Air Force Gen. Lori J. Robinson on Friday became the first woman to lead a top-tier U.S. warfighting command when she took charge of the North American Aerospace Defense Command and U.S. Northern Command in Colorado.
Robinson — one of just two female four-star generals in the Air Force — was “the clear and obvious choice,” said Defense Secretary Ash Carter, who attended the change of command ceremony in a vast hangar at Peterson Air Force Base. Outside, a row of cannons fired a 19-gun salute.
Carter praised Robinson’s extensive experience and her skill as a strategic thinker capable of making split-second, life-and-death decisions. Her promotion shows the U.S. has female officers qualified for the most senior positions, he said.
“I do hope — well, I know — there are more in her wake, more female officers in her wake,” Carter said.
Robinson is an inspiration to female cadets at the nearby Air Force Academy, said Academy Superintendent Michelle Johnson, a three-star general and the first woman to head the school. “They appreciate seeing somebody that they can aspire to,” Johnson said after the ceremony.
Robinson’s family has deep roots in the Air Force. Her husband, David Robinson, is a retired two-star general and was a pilot in the Thunderbirds demonstration team. A daughter, 2nd Lt. Taryn Ashley Robinson, was fatally injured in a pilot training crash months after graduating from the Air Force Academy. She died in January 2006, four weeks before her 23rd birthday.
“I knew she was peeking over the clouds, and I knew that she was saying, ‘You go, Mom,’ ” Robinson said after the ceremony.

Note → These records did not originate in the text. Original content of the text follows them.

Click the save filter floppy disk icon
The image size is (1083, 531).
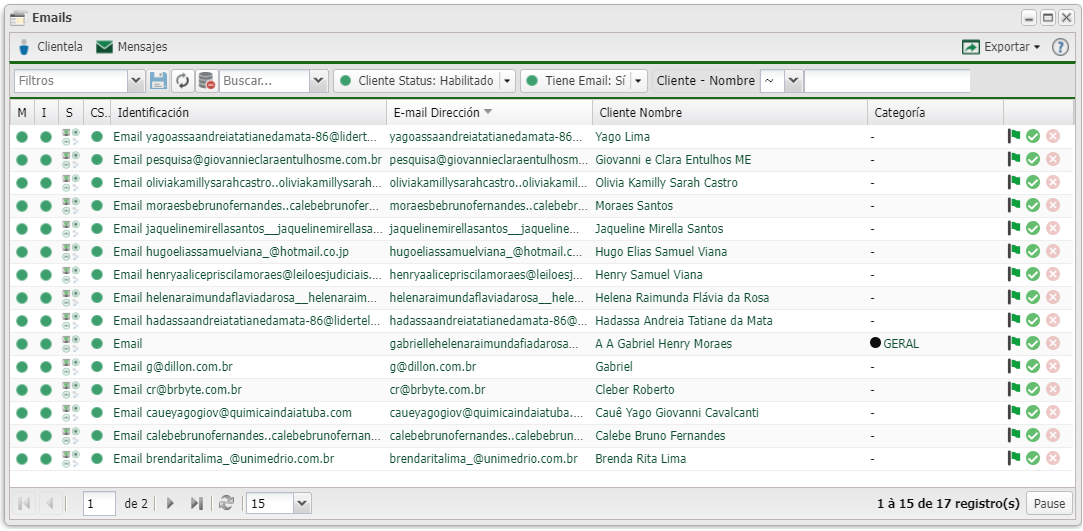pos(158,81)

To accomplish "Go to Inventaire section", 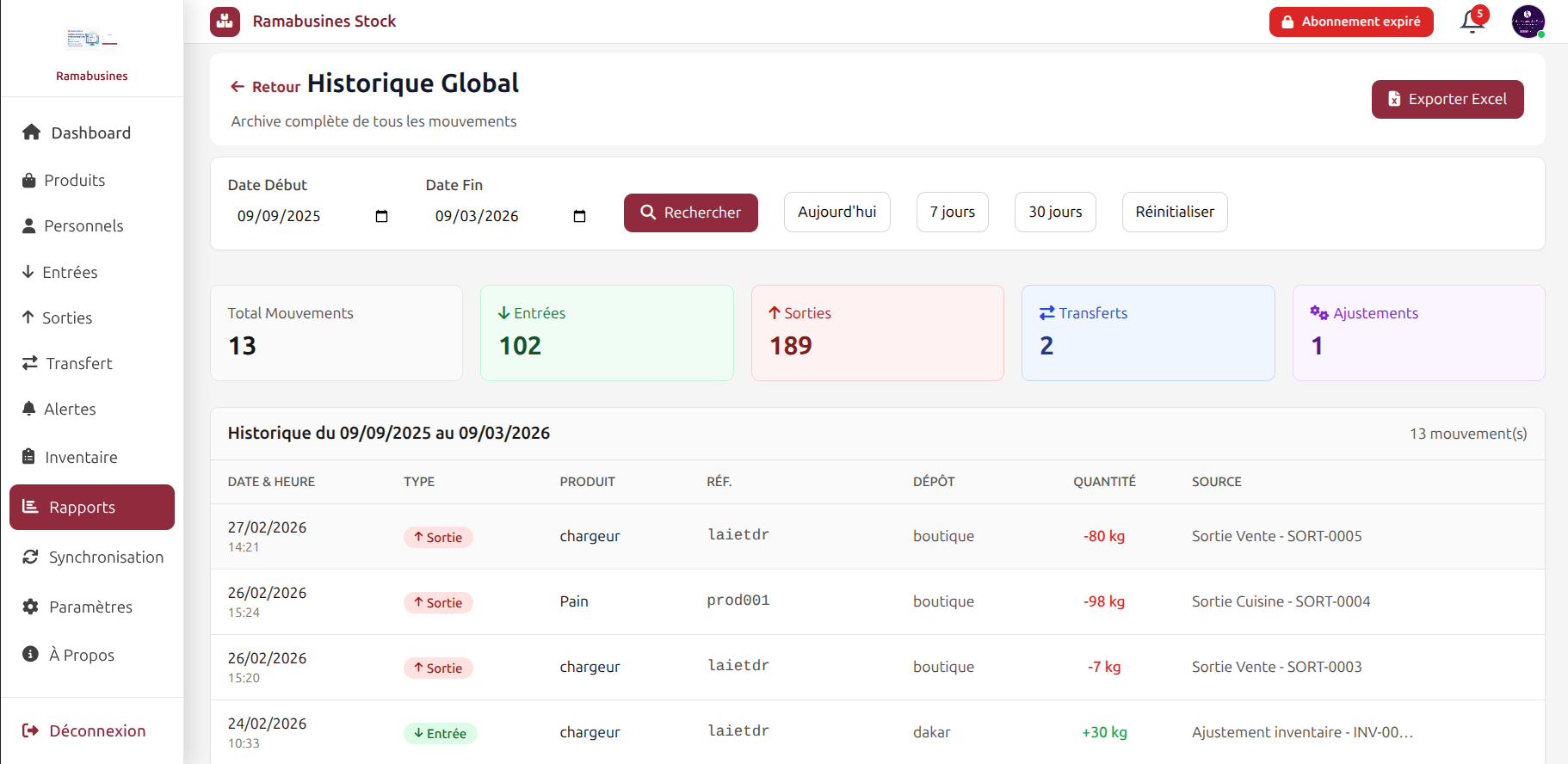I will point(81,457).
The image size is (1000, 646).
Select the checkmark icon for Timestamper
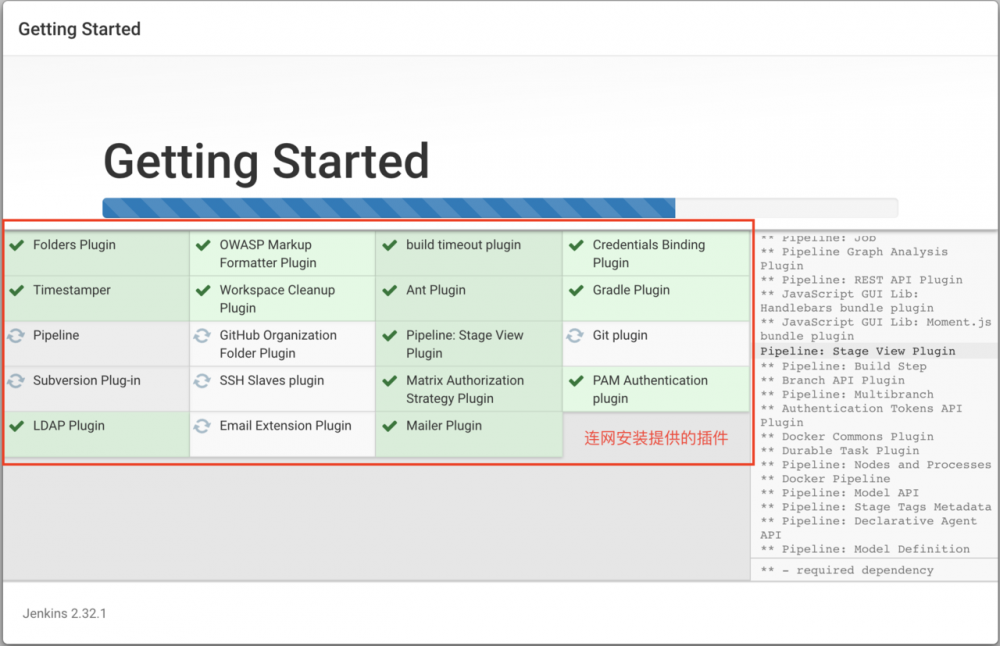18,290
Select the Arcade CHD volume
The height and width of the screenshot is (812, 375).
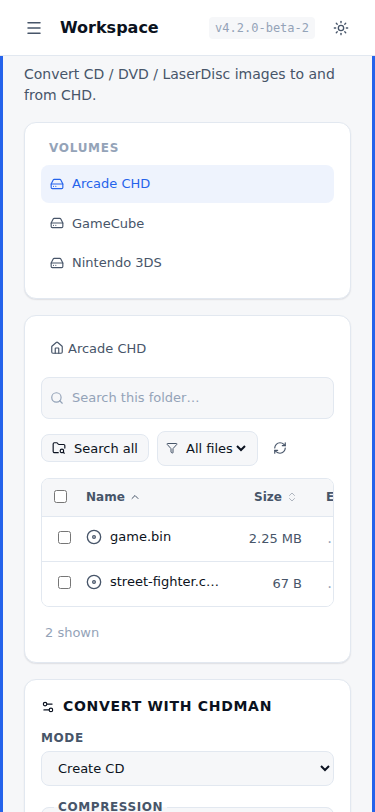pyautogui.click(x=188, y=184)
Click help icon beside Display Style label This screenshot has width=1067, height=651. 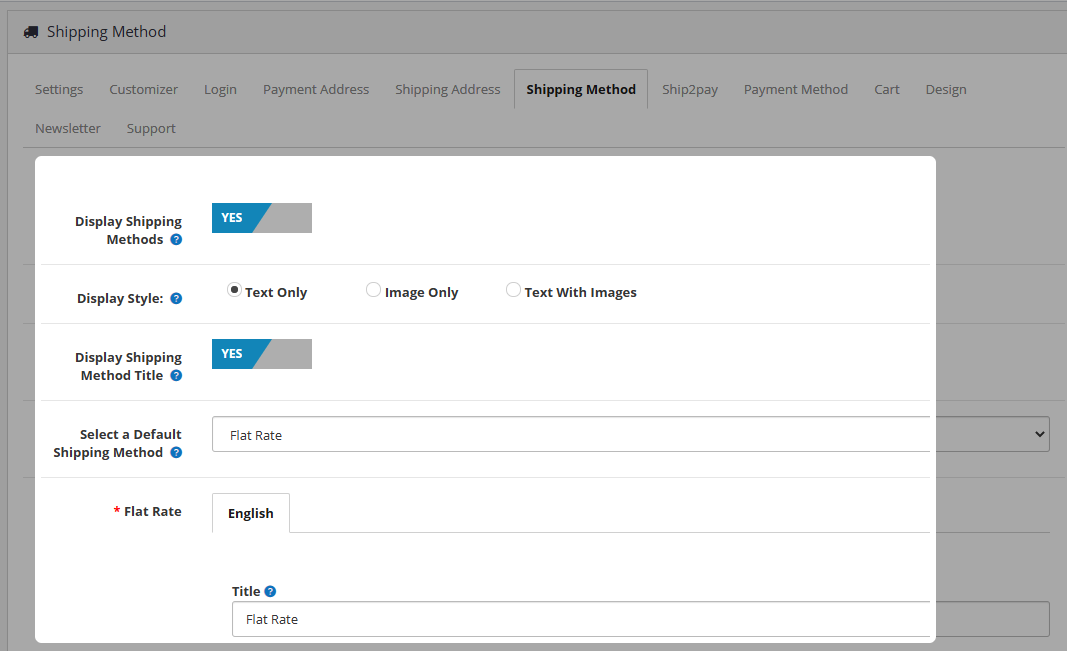pyautogui.click(x=176, y=298)
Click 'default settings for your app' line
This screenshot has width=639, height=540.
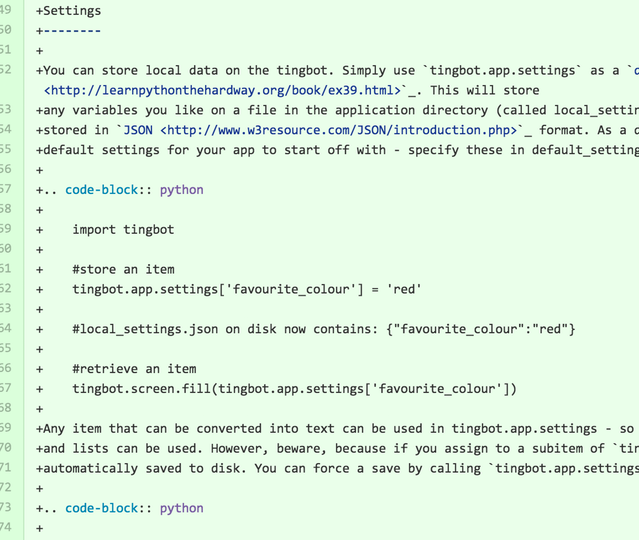pos(337,150)
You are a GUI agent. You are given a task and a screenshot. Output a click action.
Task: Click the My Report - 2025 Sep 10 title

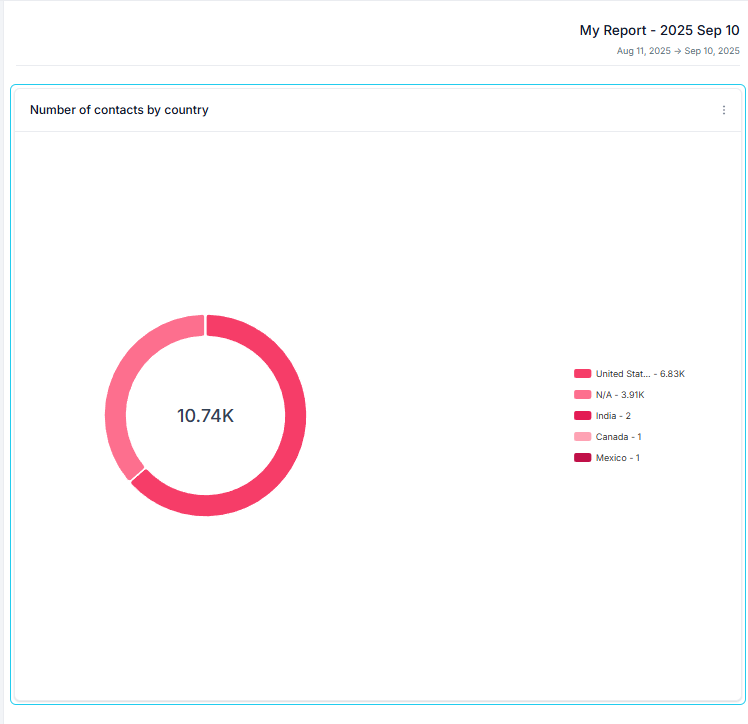659,31
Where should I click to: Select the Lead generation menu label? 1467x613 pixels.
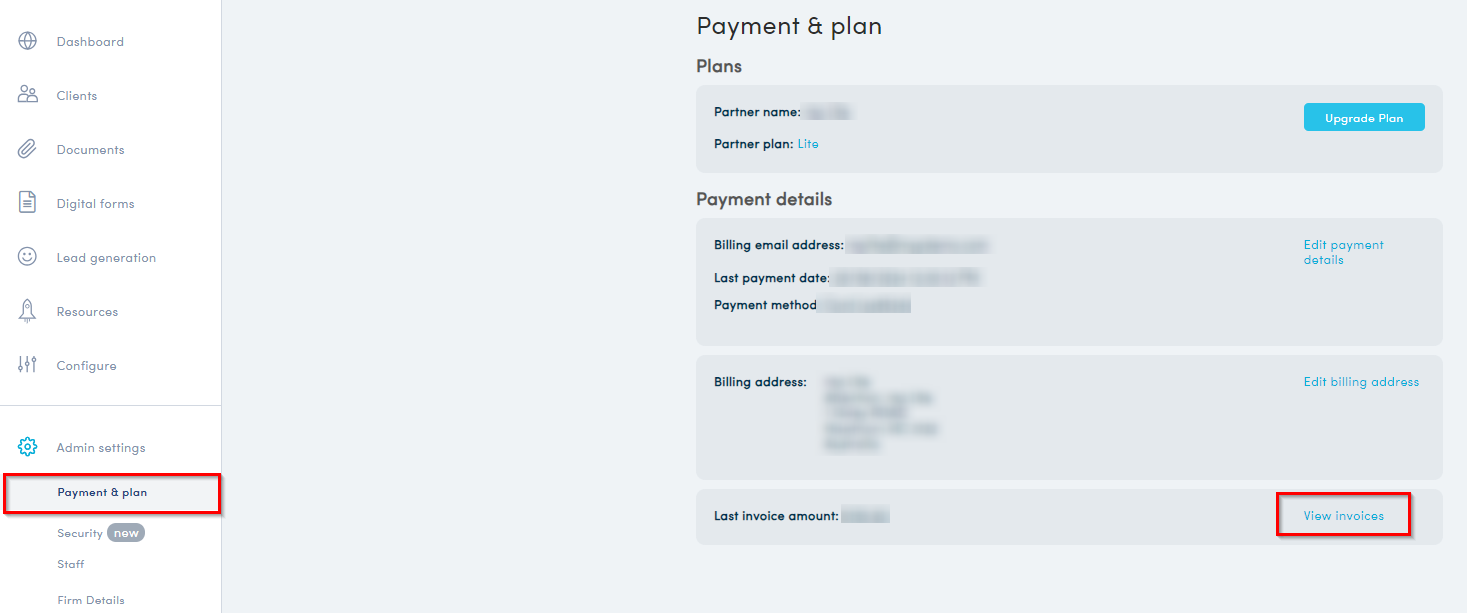(x=106, y=258)

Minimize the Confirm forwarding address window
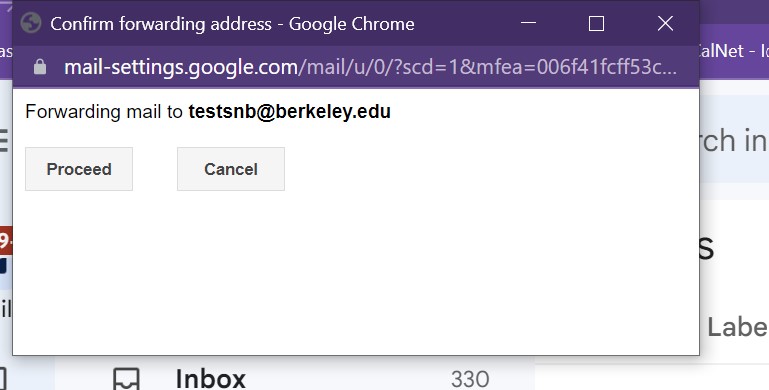[528, 23]
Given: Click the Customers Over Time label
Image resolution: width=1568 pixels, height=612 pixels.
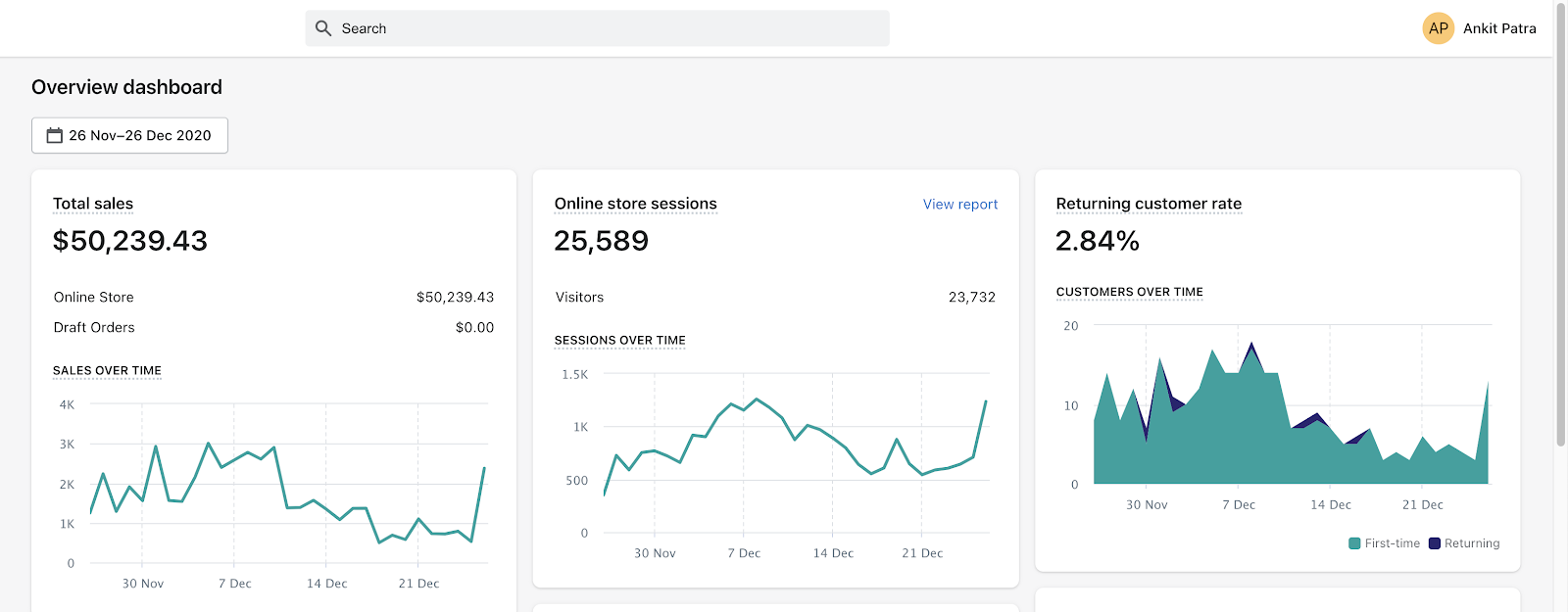Looking at the screenshot, I should pyautogui.click(x=1129, y=292).
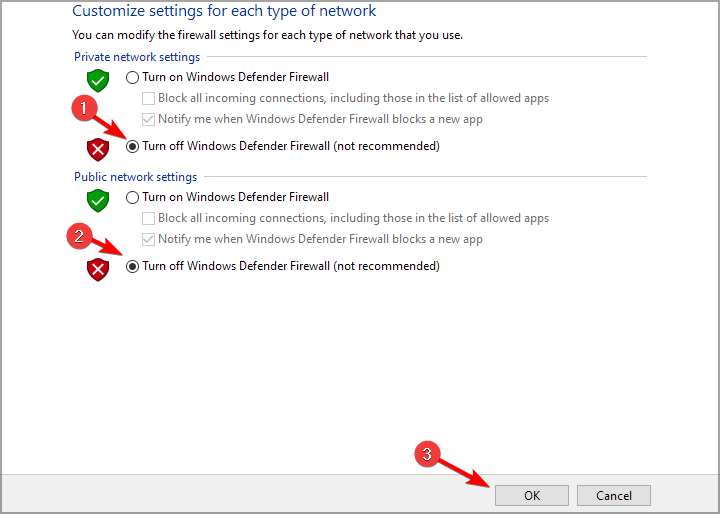Turn off Windows Defender Firewall for public networks
Image resolution: width=720 pixels, height=514 pixels.
(x=133, y=266)
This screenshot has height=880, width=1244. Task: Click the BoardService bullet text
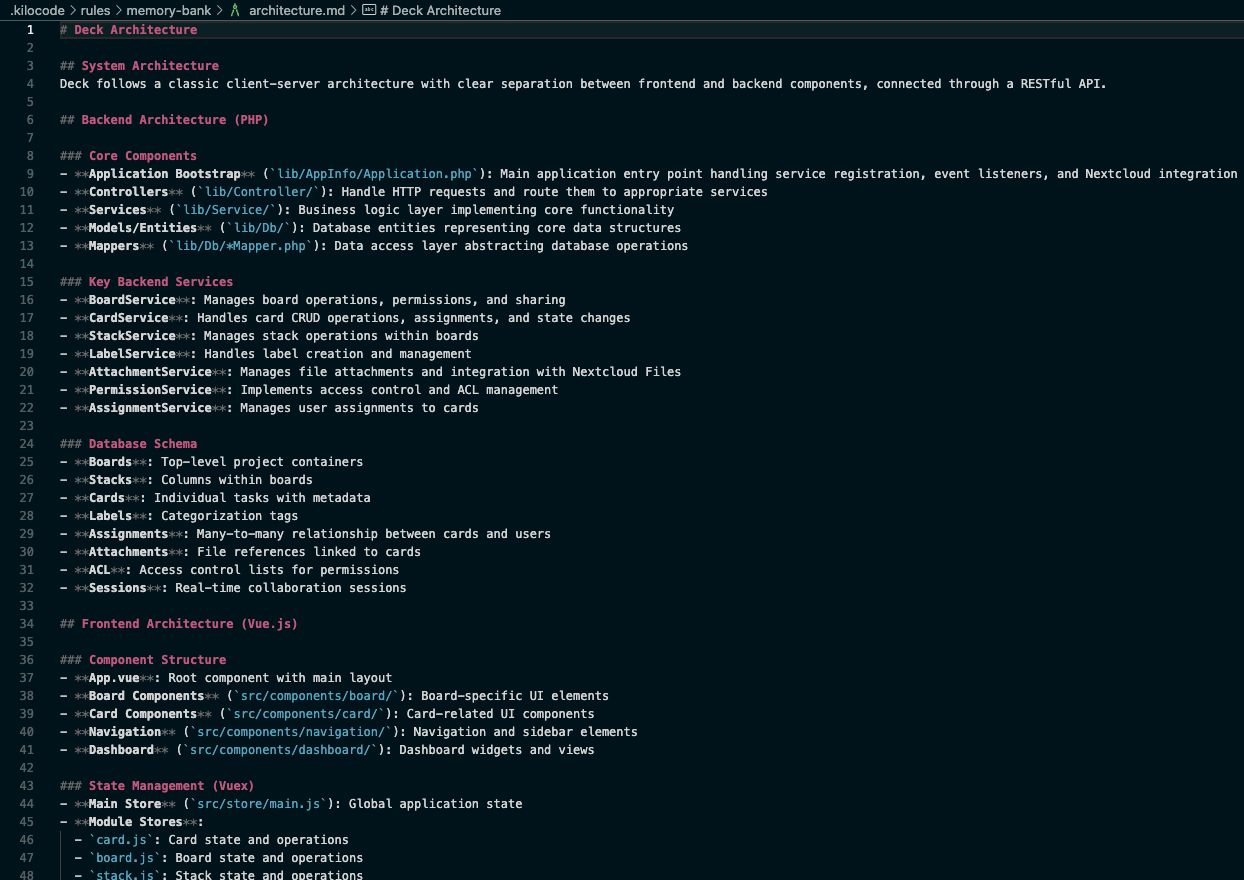[131, 300]
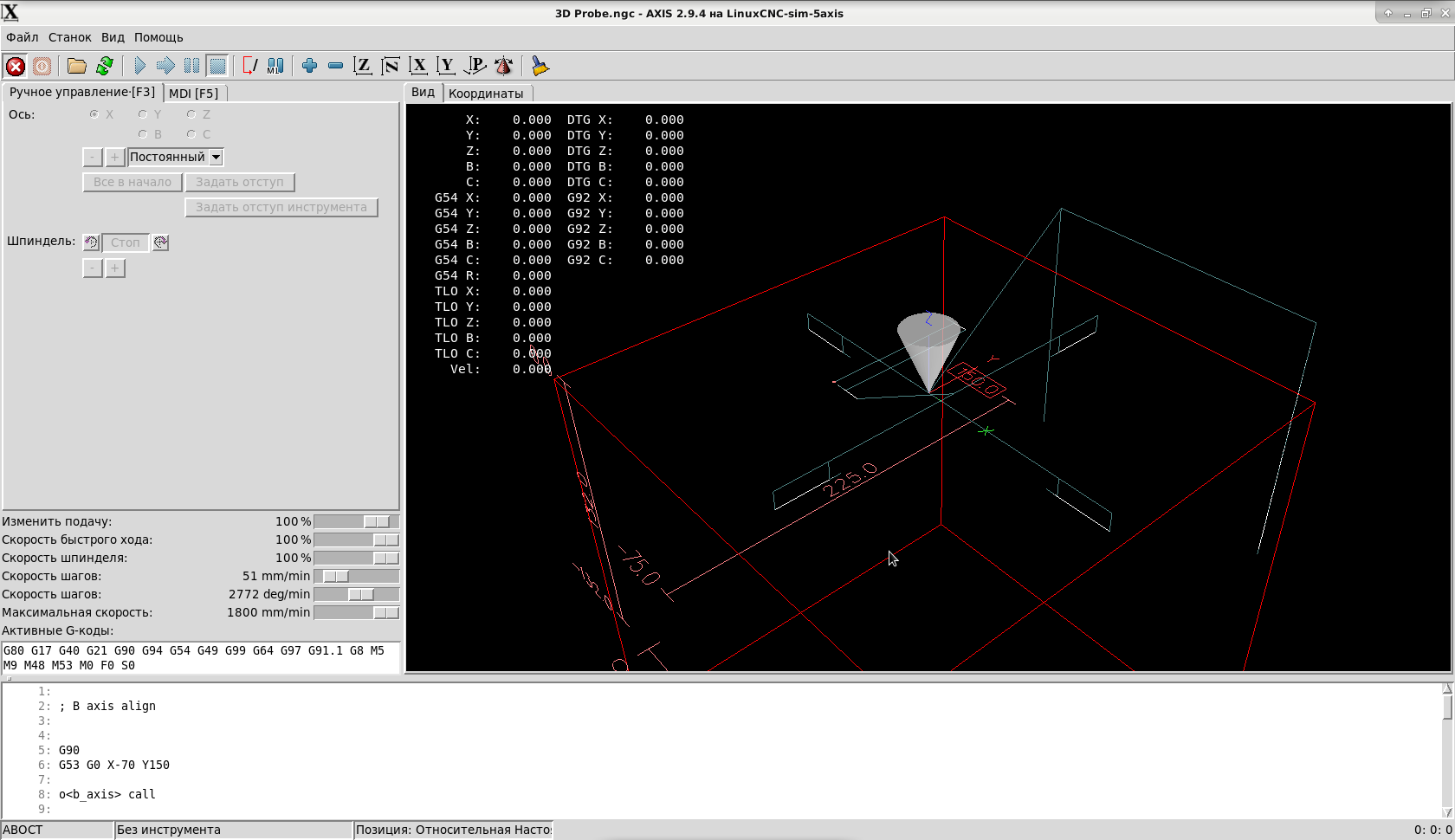This screenshot has width=1455, height=840.
Task: Switch to the MDI [F5] tab
Action: (x=193, y=94)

People who know Robinson describe her as the personification of a new generation of leaders, someone who understands that the Air Force has a broad role in space, cybersecurity and drones, not just flying and fighting.
That’s what sets Robinson apart, not her gender, said Maria Carl, a retired Air Force colonel who worked with her when the general headed the Pacific Air Forces at Joint Base Pearl Harbor-Hickam, Hawaii.
“Gen. Robinson reflects that change as much as anything else,” said Carl, who serves on the Military Affairs Council of the Hawaii Chamber of Commerce. “She has an ability to take all the different pieces of the picture and pull it together strategically.”
One of her new commands, the North American Aerospace Defense Command or NORAD, is a joint U.S.-Canada operation that defends the skies over both nations and monitors sea approaches. It’s best known for its Cold War-era control room deep inside Cheyenne Mountain — now used only as a backup — and for its wildly popular NORAD Tracks Santa operation on Christmas Eve, fielding calls from children asking for Santa’s whereabouts.
Her other command, Northern Command, is responsible for defending U.S. territory from attack and helping civilian authorities in emergencies. It was created after the Sept. 11, 2001, terrorist attacks.
Robinson has an extensive background in command and control, the science of orchestrating military operations across a broad area. In her previous job, commander of Pacific Air Forces, her area of responsibility spanned more than half the globe.
“You’re dealing with a lot of countries, a lot of the air forces in the Pacific, China being one of them,” said Darryll Wong, a retired Air Force major general and Hawaii’s former adjutant general. “She had to be a fast learner.”